The Exile's eyes drifted downward as memories of what he felt more than of what he saw emerged within his thoughts. "Not one of those transport ships made it to hyperspace."

Kai recalled the pre-operation conference he had attended with the rest of the Republic commanders, including Revan and Malak. It had been estimated that over two hundred thousand mandalorians had been stationed on Dxun on the time. Of all those there, only a couple ten-thousand died in the ground conflict. Yet as painful as it had been to feel all that death around him at the time, the scream that wailed from beyond the sky had completely deafened him to the sensation of what happened on Dxun's surface.

"You should have been proud of yourself, jedi," Mandalore suddenly said, almost as if having heard the Exile's thoughts. "Dxun was one of the Republic's greatest victories in the war. In no other battle other than Malachor V were so many mandalorians annihilated in such great numbers by the hands of so few."

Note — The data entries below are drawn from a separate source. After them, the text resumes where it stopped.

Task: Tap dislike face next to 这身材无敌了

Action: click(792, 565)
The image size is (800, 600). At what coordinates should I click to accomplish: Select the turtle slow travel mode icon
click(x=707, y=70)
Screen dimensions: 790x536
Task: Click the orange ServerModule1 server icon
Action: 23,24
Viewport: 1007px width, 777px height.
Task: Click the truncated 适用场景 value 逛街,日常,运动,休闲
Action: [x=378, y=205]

"Yes…" Kai muttered mostly to himself, his right hand grabbing at his left arm as it fell limp. "Malak so did love his responsibilities during the war. He was given control of a larger Republic squadron after that. They applauded his extreme efficiency in exterminating mandalorians."

Looking over at his own wounded arm, the Exile gave a small, sad laugh. "And that bastard Revan bereted me for trying to spare one."

(1) Lugo means, "mourn" or "to mourn" in Latin.